Although a 20-year-old women’s rehab closed last year after its budget was halved, the number of rehab beds has actually more than doubled to 124 since 2021.
But the £2.3million invested in Thistle could have funded six weeks at one of these for 200 people, Annemarie believes.
‘I genuinely think there are no hopeless cases’, Annemarie said, ‘but if you’re only providing harm reduction interventions and not doing the other end, of course it’s kind and compassionate, but it leaves them there.’
She added: ‘Hang about with smokers, you’ll smoke. If you surround yourself with people who are in recovery, you will eventually – it’s contagious.’
But not everyone is ready to recover. ‘There’s this young woman who I know, who was sent to a residential rehabilitation centre’, Peter said.
‘She was sent there twice – both times, she was sent back after three months to her council estate, she came back abstinent.’
Both times she relapsed. Peter said: ‘She was sent there for a third attempt. She went down there, she detoxed, she completed three months, then she came back, and then she died.’
Lynn said: ‘It’s really hard work. Rehab isn’t somebody going to a spa for six weeks. People need to be ready so they’re actually prepared for that, so we’re not setting them up to fail.’
That, she feels, is the importance of Thistle. In her mind, it’s not just a place to take drugs.
Many of the people attending have spent a lifetime on drugs, often multiple at once. They have underlying health conditions, like COPD.
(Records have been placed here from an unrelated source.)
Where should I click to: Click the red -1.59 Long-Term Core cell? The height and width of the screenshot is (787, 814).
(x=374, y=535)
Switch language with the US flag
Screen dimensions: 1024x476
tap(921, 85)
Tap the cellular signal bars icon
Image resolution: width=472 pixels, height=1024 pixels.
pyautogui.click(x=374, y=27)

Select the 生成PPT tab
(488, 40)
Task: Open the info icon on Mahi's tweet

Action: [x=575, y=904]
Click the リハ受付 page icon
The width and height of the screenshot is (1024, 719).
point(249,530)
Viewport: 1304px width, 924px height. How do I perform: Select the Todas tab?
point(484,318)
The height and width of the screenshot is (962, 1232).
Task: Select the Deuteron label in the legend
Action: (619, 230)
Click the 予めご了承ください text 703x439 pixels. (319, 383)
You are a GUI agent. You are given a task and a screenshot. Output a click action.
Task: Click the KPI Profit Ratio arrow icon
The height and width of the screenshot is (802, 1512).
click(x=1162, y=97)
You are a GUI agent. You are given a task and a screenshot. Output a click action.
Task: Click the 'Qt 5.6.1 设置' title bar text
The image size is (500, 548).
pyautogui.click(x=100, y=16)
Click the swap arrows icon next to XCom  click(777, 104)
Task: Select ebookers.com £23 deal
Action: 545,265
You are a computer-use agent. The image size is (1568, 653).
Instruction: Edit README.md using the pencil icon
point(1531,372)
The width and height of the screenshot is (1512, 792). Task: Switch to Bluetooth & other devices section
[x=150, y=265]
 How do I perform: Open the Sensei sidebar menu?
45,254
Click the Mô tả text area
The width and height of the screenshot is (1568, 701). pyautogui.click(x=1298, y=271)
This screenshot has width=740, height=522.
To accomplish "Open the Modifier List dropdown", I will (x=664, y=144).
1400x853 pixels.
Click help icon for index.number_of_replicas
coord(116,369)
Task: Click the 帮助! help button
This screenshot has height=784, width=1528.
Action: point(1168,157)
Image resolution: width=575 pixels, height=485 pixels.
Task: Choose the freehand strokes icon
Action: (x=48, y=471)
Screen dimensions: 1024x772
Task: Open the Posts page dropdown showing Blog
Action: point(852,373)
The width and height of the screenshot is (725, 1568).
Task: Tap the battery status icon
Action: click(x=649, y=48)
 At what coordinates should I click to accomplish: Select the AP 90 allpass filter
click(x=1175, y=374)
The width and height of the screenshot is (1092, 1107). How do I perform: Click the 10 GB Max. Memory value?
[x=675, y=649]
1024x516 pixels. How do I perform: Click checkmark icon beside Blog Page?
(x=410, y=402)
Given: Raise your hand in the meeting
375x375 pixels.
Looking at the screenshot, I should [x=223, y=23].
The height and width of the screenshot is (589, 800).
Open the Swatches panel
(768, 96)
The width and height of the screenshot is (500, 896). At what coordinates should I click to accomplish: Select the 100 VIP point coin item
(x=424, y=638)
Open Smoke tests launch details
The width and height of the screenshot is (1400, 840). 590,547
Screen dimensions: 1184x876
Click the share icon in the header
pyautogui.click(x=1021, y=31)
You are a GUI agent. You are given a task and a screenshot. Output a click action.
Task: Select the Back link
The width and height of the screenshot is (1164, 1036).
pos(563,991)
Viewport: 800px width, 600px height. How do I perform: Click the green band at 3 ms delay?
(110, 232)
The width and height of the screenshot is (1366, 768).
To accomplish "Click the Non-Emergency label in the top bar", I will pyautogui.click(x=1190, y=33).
‘They won’t go to the GP, they don’t always have a very good experience’, Lynn said. ‘They’re not made to feel welcome in A&E.’
But a positive interaction like they have at Thistle could lead them towards other services. Already ‘somebody has been asking about how to access enhanced drug treatment services’, Lynn said.
But ‘people can’t go into recovery if they’ve died’, Lynn said. ‘We have to prevent people dying.’